**Exercise**
Each line of the entries below that holds "code" is needed, copied in full.

**Exercise inputs**
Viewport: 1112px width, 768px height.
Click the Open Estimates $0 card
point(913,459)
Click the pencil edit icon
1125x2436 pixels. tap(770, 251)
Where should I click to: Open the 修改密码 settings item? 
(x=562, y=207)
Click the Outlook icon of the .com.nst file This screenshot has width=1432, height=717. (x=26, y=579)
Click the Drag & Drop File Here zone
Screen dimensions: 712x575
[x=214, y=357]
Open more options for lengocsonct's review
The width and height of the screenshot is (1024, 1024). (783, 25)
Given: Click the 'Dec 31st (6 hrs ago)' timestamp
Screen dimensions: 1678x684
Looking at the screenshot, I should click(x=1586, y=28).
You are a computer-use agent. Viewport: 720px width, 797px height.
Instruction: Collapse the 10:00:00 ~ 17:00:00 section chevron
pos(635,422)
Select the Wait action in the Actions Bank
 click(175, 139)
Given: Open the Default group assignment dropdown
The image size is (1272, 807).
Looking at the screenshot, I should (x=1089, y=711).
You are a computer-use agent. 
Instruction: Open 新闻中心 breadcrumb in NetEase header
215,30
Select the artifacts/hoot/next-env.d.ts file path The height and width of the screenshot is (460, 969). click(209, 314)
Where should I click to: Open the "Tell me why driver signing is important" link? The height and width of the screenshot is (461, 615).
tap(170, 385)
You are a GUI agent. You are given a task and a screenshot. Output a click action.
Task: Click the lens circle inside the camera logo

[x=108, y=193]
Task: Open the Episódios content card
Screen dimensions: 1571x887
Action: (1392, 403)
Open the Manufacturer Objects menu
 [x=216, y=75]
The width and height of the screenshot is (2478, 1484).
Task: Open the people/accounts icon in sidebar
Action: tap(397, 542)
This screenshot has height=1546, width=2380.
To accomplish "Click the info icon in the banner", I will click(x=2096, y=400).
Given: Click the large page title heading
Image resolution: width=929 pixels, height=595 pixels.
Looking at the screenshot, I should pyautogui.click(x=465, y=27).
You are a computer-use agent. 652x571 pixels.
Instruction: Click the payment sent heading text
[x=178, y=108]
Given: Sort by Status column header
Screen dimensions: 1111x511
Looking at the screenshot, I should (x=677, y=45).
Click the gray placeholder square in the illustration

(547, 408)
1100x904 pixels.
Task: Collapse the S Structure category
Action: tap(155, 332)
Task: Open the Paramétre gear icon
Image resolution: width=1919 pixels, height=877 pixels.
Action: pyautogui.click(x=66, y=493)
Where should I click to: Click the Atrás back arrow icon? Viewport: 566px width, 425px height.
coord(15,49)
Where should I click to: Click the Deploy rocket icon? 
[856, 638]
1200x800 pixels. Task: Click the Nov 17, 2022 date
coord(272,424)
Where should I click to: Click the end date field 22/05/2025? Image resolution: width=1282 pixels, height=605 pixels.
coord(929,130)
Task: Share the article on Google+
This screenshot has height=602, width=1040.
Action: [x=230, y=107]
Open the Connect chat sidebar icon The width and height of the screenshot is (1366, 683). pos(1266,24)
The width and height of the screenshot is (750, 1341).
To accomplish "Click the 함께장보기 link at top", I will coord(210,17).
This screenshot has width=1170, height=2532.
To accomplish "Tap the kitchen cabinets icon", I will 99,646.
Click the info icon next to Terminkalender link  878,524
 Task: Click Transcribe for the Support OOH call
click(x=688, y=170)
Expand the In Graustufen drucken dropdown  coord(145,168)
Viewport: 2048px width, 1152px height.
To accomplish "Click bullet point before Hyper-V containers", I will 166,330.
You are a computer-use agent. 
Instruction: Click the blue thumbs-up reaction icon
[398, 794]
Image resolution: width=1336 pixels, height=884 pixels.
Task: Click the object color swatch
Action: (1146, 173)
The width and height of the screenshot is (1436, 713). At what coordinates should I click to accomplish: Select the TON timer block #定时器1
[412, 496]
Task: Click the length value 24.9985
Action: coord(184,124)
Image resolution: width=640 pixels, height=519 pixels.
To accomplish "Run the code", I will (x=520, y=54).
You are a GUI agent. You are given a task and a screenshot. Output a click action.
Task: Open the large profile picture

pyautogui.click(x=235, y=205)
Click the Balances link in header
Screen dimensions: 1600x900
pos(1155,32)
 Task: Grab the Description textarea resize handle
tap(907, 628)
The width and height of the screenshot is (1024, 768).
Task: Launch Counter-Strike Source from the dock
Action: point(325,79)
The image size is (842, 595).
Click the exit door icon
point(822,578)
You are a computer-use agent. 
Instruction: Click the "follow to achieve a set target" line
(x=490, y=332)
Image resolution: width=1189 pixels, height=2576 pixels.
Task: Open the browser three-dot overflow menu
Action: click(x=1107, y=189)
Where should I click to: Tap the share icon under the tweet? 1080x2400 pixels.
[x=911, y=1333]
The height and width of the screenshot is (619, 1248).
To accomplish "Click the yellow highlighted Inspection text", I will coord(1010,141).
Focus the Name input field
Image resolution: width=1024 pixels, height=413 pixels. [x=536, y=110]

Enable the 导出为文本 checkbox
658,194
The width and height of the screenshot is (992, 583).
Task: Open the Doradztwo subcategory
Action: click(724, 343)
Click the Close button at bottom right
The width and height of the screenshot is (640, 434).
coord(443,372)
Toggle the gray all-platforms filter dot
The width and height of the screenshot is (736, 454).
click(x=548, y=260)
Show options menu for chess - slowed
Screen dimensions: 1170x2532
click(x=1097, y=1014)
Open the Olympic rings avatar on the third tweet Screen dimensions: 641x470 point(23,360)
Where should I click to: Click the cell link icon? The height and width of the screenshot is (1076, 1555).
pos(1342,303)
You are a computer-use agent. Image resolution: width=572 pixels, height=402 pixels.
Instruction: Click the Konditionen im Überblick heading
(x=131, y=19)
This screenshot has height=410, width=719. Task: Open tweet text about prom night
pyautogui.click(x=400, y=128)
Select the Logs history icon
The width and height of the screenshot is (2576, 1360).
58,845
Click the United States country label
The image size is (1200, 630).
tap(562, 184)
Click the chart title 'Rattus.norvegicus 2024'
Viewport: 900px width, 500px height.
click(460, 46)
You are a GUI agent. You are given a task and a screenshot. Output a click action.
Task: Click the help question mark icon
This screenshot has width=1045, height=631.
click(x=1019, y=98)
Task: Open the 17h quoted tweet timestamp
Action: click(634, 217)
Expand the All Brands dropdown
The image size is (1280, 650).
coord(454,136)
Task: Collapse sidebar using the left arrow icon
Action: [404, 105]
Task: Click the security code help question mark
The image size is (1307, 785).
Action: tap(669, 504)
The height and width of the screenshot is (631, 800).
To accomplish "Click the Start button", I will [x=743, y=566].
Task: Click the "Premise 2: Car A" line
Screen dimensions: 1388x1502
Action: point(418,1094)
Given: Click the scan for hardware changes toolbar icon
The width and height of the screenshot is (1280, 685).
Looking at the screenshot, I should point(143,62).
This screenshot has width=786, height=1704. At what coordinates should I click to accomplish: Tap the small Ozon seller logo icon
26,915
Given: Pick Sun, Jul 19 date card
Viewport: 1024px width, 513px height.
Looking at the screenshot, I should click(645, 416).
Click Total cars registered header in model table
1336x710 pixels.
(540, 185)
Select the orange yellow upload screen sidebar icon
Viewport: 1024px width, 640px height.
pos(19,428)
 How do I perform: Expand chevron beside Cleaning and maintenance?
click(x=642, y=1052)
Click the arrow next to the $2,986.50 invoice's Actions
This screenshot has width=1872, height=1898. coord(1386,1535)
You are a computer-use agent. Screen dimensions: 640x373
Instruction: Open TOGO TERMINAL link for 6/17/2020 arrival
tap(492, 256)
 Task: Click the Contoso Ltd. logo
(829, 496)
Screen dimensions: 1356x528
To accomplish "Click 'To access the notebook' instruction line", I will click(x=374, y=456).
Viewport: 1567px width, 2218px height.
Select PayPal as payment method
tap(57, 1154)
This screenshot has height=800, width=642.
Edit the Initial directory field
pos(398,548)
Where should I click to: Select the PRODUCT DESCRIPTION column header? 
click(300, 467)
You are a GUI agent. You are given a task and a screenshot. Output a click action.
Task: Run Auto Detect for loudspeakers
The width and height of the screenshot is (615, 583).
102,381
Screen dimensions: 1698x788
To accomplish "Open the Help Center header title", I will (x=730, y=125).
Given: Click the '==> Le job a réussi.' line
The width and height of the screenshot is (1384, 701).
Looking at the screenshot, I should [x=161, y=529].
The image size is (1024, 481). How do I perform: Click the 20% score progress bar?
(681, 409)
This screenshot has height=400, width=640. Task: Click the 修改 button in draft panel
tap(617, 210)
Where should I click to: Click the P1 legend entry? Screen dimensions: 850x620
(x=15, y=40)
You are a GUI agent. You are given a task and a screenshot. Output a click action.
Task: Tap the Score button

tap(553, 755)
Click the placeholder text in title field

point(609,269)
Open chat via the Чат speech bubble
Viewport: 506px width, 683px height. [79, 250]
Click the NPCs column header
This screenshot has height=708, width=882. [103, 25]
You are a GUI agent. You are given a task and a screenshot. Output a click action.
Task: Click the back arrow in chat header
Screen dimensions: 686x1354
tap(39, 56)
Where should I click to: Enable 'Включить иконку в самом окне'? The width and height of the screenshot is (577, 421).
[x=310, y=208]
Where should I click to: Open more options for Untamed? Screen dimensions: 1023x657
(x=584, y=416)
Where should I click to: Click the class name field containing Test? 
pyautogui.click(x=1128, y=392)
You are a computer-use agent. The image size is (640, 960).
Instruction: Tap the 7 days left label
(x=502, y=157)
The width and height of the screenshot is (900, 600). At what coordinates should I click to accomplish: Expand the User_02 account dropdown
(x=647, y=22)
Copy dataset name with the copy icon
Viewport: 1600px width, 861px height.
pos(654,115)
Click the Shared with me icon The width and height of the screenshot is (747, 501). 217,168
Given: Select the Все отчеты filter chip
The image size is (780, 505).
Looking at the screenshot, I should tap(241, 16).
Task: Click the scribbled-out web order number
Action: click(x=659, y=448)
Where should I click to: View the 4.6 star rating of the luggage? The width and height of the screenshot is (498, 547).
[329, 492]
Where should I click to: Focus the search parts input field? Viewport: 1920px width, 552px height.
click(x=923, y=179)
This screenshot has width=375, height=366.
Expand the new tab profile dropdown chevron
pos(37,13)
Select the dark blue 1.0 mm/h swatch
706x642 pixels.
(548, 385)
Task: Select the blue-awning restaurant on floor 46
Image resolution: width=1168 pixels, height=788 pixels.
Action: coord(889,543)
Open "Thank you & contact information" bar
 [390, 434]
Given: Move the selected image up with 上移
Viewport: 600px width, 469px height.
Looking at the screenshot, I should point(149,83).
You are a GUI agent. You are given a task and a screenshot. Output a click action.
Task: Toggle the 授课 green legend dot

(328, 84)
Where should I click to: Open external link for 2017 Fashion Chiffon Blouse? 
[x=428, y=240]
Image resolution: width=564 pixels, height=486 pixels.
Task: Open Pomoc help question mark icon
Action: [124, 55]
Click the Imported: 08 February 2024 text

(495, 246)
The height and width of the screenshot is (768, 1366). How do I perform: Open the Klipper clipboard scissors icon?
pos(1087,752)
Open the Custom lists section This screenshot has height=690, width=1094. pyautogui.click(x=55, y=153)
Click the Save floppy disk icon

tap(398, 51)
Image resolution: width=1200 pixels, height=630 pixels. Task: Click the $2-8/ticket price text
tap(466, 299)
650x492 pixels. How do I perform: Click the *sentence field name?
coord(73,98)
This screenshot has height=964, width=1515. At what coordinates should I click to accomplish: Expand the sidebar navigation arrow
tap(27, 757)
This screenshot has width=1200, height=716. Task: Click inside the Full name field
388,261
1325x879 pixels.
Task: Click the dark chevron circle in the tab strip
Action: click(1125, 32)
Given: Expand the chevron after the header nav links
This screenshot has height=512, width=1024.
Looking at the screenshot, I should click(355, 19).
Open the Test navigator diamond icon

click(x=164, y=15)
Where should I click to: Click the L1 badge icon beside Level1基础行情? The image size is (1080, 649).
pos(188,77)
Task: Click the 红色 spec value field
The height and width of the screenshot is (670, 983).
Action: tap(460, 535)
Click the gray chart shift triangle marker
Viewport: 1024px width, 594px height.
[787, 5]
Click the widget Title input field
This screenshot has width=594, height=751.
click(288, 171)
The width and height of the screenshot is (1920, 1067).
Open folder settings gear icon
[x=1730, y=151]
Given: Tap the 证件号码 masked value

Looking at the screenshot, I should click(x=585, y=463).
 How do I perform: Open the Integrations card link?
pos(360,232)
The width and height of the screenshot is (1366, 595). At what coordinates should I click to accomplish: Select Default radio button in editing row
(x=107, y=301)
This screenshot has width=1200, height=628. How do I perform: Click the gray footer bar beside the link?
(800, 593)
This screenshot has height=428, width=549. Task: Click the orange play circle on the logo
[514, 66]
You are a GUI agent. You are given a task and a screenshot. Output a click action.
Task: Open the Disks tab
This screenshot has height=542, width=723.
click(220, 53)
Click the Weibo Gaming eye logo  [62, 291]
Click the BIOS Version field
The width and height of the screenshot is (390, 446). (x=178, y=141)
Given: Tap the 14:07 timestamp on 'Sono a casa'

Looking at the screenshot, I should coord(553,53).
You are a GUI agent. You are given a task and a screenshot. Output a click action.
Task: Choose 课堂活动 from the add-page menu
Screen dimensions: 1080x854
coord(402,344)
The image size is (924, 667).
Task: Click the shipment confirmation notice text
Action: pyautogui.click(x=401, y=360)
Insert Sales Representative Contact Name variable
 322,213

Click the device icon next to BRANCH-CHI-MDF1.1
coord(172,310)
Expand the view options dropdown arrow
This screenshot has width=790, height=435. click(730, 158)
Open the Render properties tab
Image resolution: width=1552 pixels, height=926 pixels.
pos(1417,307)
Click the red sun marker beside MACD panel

**Task response**
To accomplish "Run the code", I will (x=520, y=54).
Task: Click the security code help question mark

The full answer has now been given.